## Exercise directions:
In this exercise, copy exactly the lines from the one that contains "The width and" through the end of the entries below; pictures are not copied.
-- Source data follows --
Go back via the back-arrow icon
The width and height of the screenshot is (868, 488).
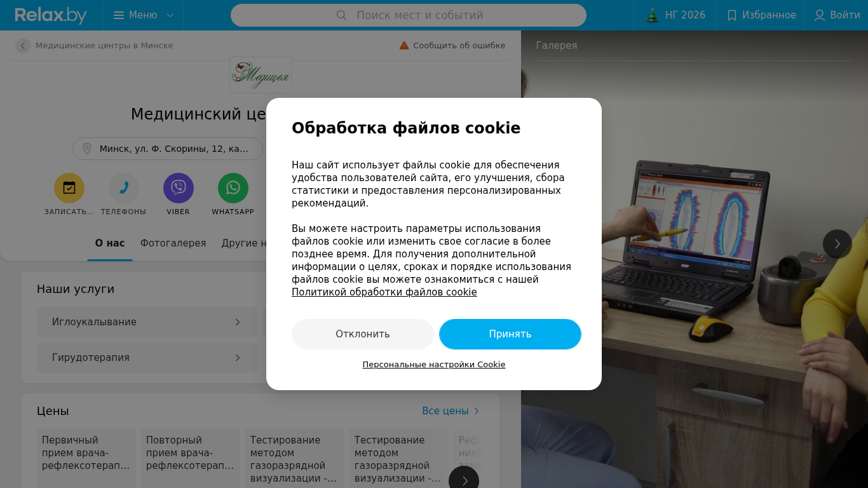(23, 46)
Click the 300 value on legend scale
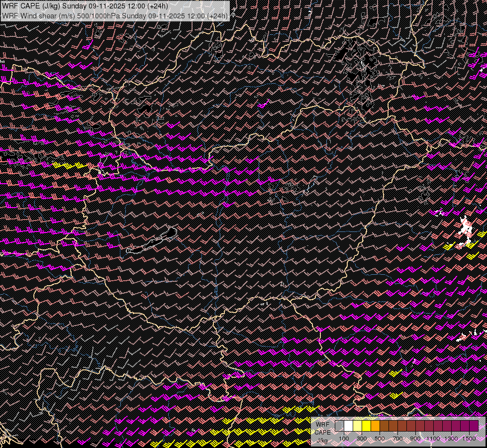Image resolution: width=487 pixels, height=448 pixels. point(362,439)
-- Source data concluded --
## Task result:
The width and height of the screenshot is (868, 488).
(23, 46)
Click the 300 value on legend scale
Image resolution: width=487 pixels, height=448 pixels. point(362,439)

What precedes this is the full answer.